> Problem details:
Format the material from the line containing "This screenshot has height=900, width=900." through the end of the material, both ends included, as a JSON list of strings with one string per line and no blank lines. Omit the pictures from the output.
-- START OF Input for this task --
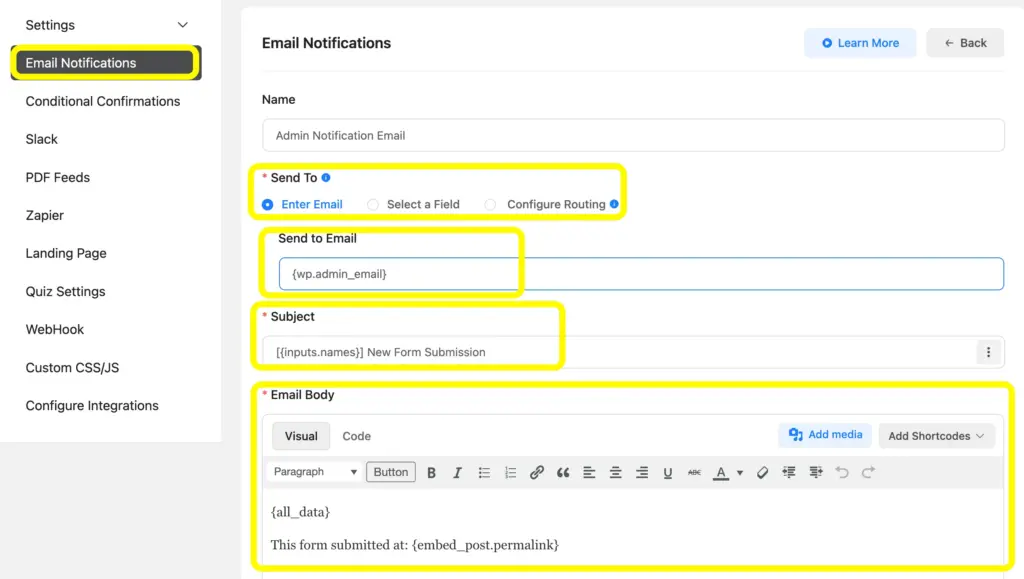Image resolution: width=1024 pixels, height=579 pixels.
Task: Open Learn More about email notifications
Action: (859, 42)
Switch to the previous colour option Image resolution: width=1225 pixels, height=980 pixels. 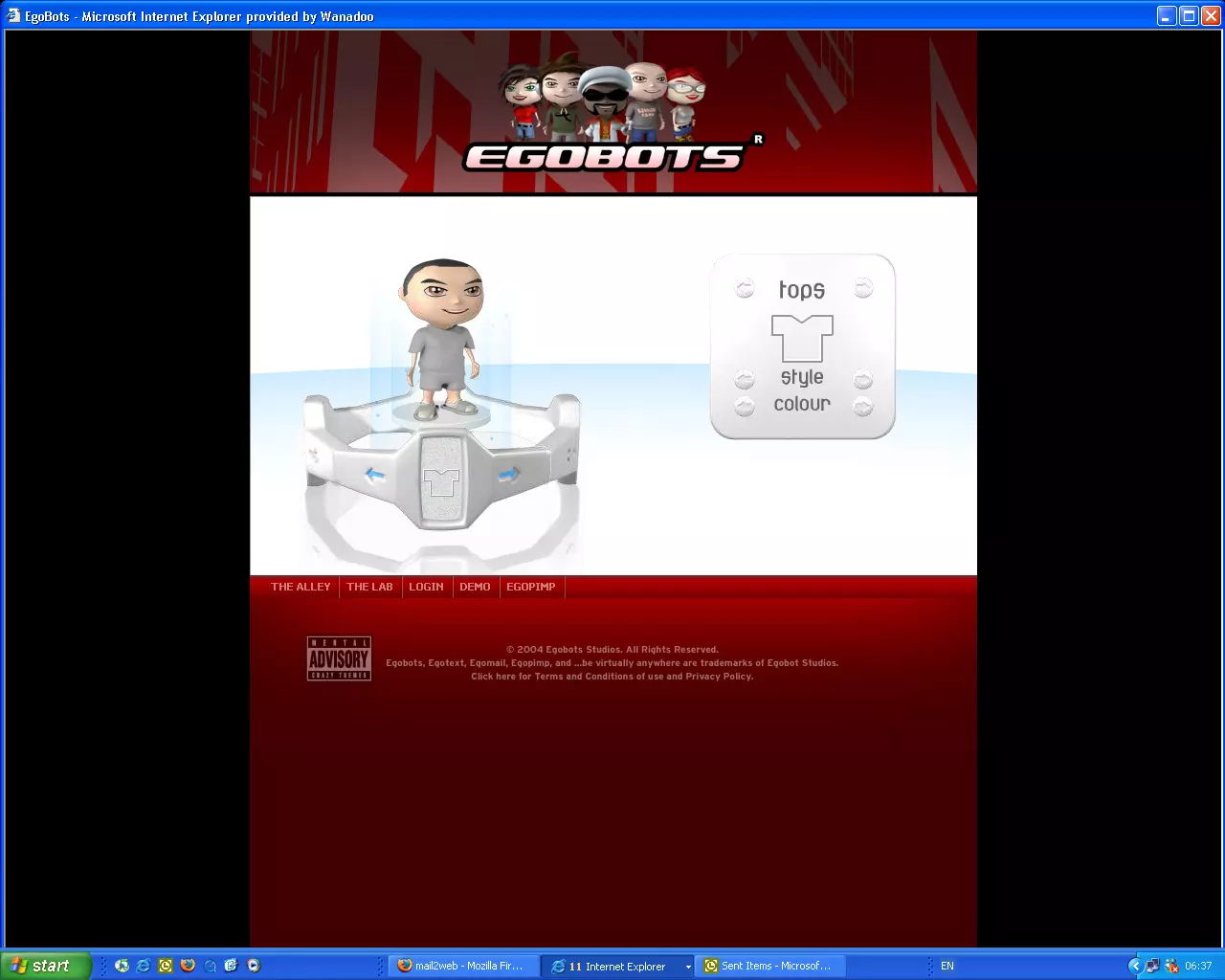tap(745, 407)
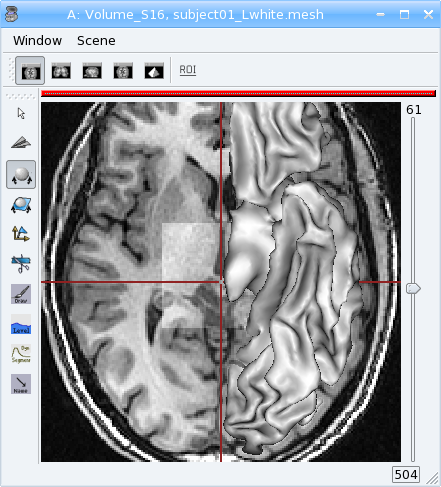441x487 pixels.
Task: Switch to 3D view mode
Action: (154, 71)
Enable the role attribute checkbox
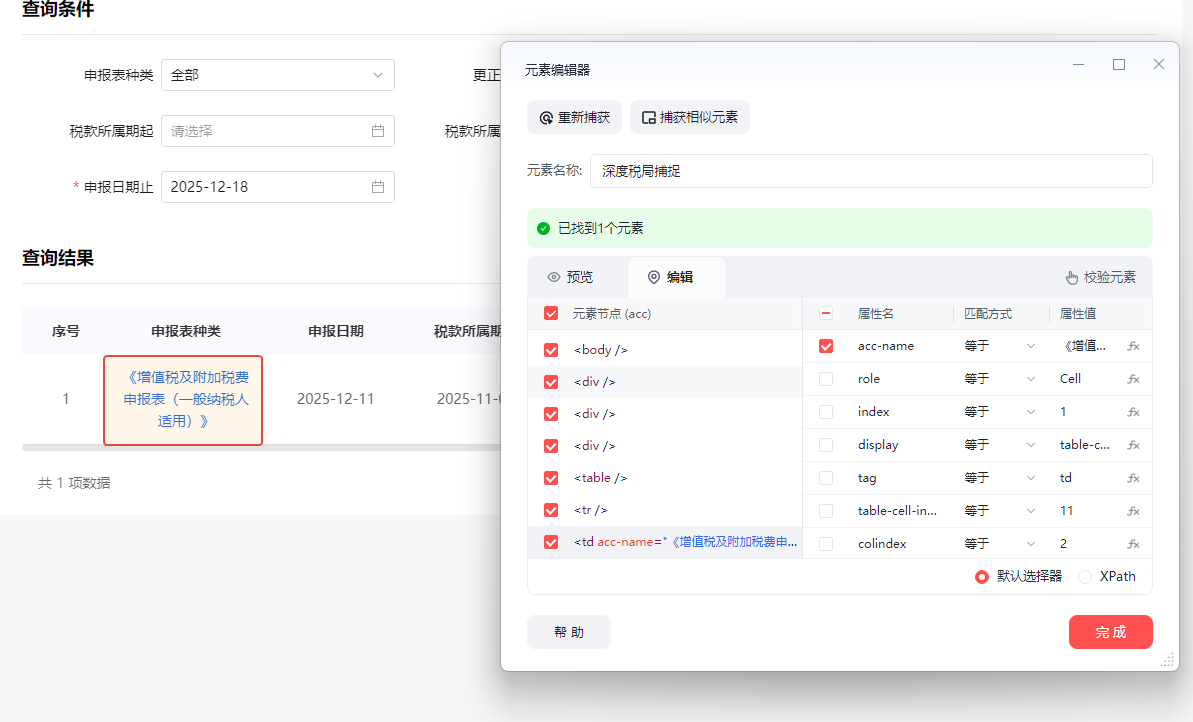The width and height of the screenshot is (1193, 722). tap(826, 379)
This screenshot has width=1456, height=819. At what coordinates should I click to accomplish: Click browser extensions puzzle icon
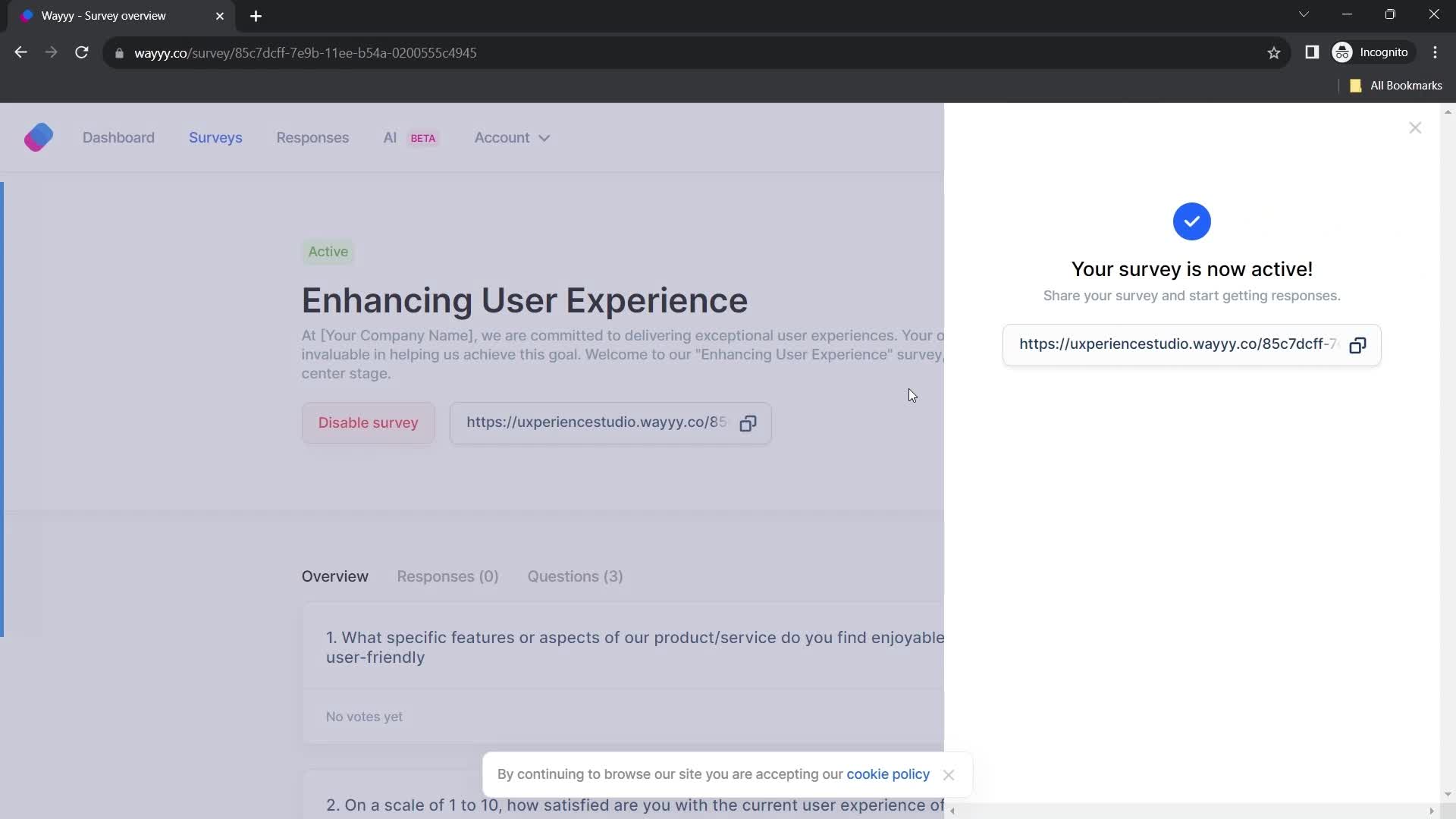[1312, 52]
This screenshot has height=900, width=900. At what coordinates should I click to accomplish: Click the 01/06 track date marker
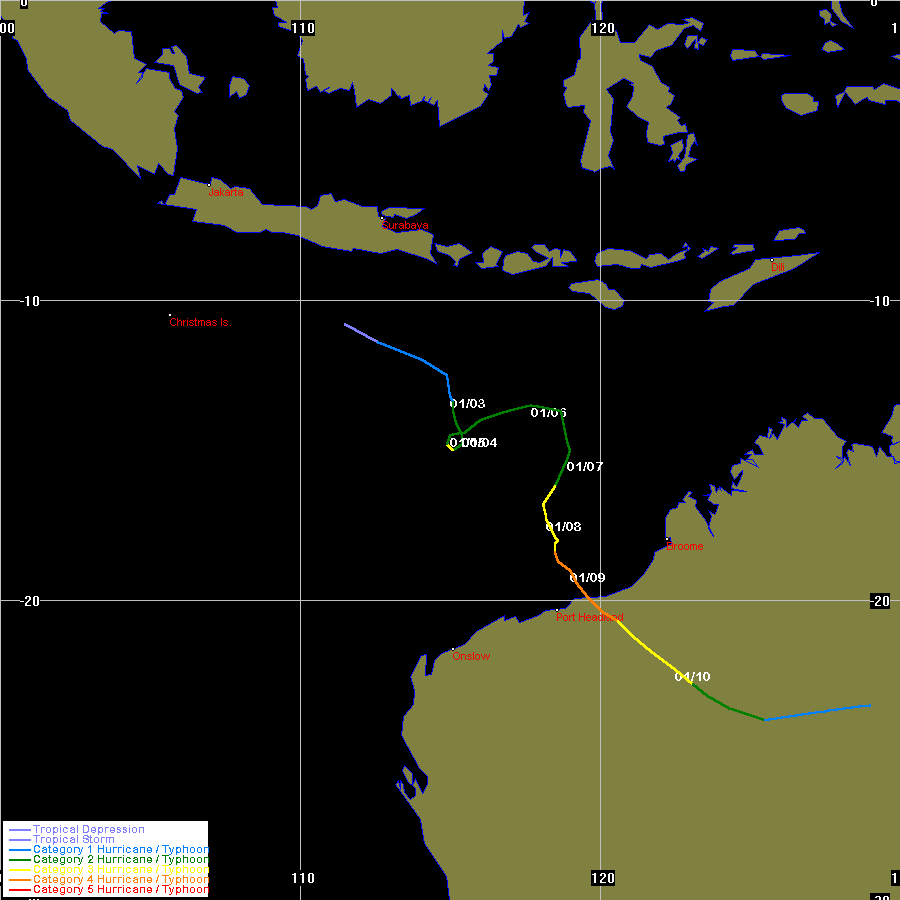click(549, 413)
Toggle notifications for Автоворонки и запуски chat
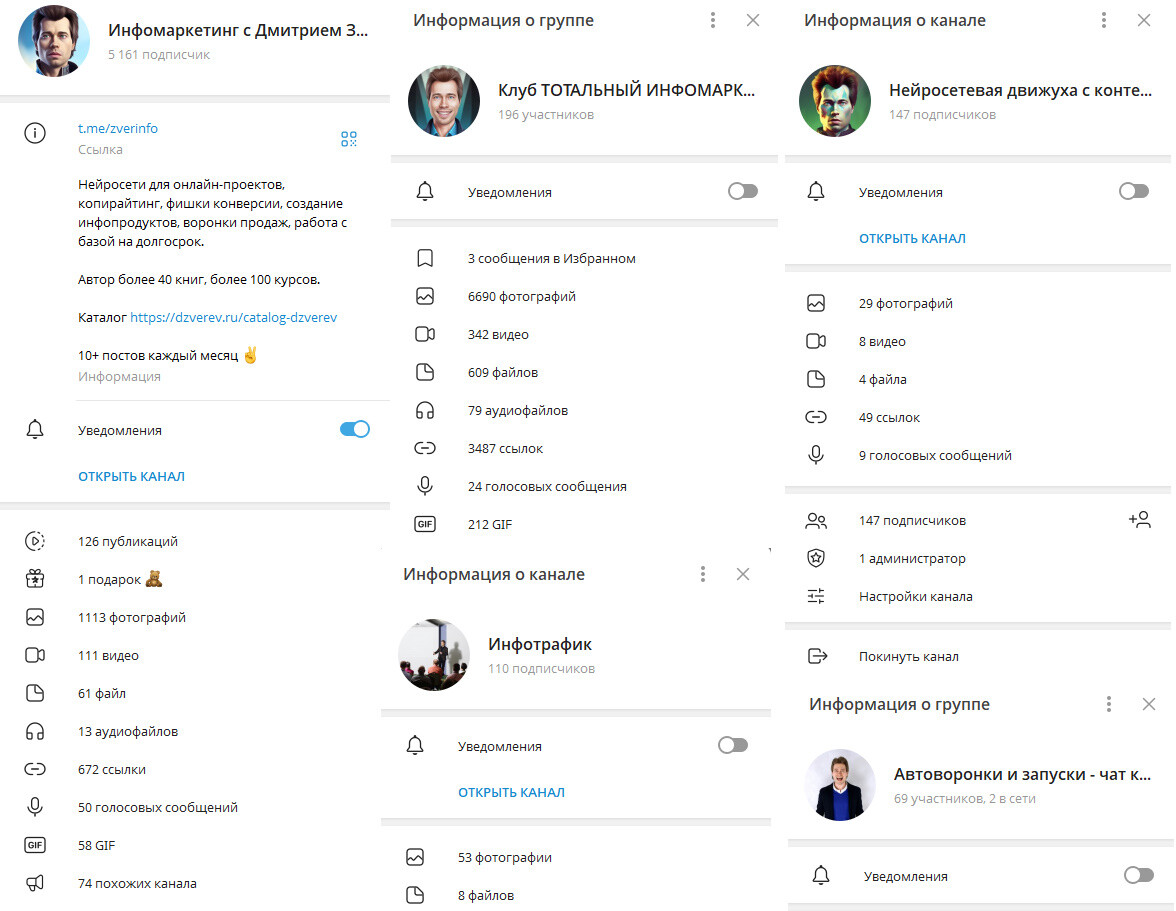This screenshot has height=911, width=1176. (1138, 875)
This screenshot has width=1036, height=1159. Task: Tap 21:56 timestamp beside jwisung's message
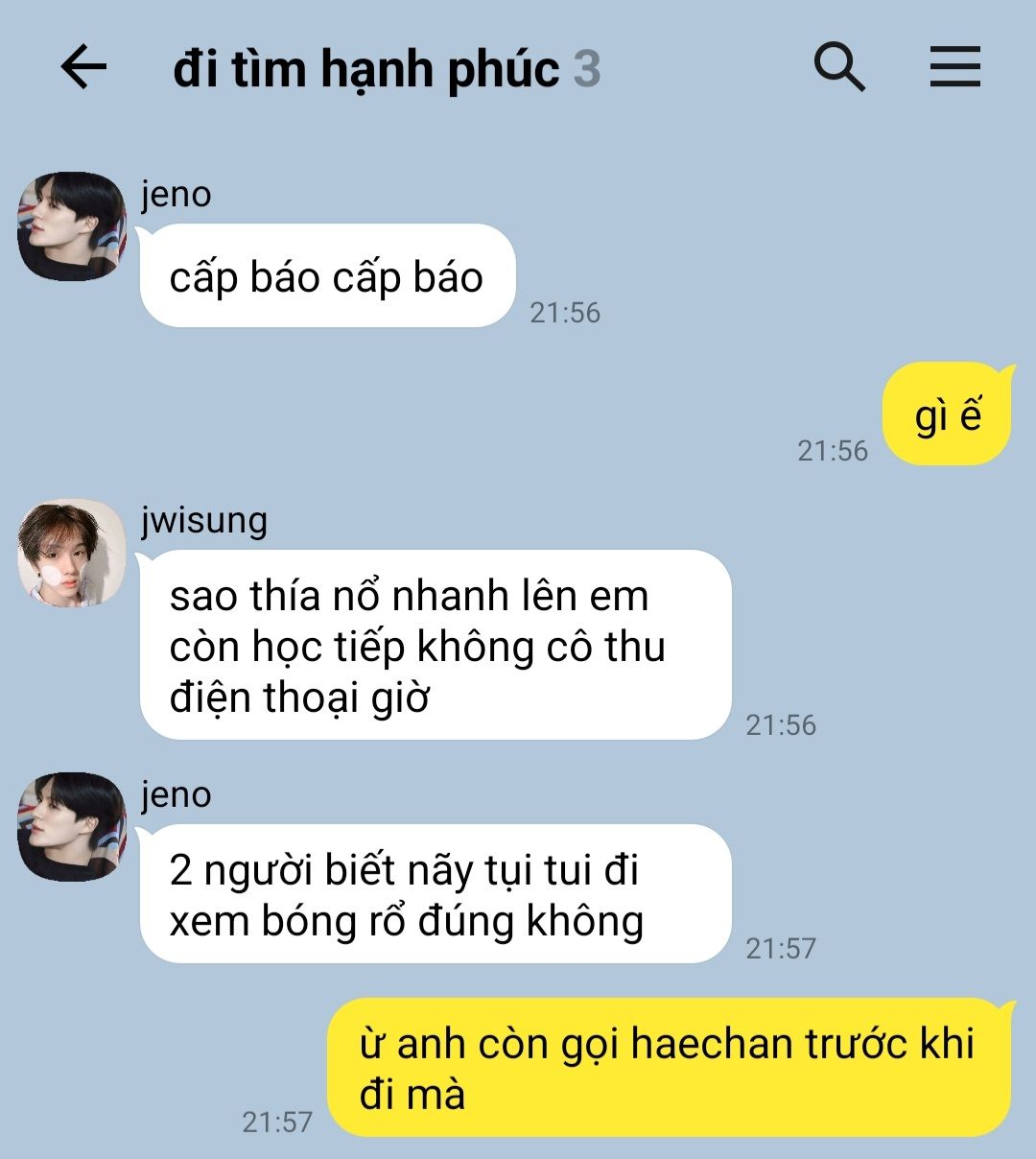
-- END OF Input for this task --
> Exercise solution:
[
  "This screenshot has height=900, width=900. At what coordinates should I click to accomplish: Click the 01/06 track date marker",
  "click(549, 413)",
  "Toggle notifications for Автоворонки и запуски chat",
  "This screenshot has height=911, width=1176. (1138, 875)",
  "This screenshot has width=1036, height=1159. Task: Tap 21:56 timestamp beside jwisung's message"
]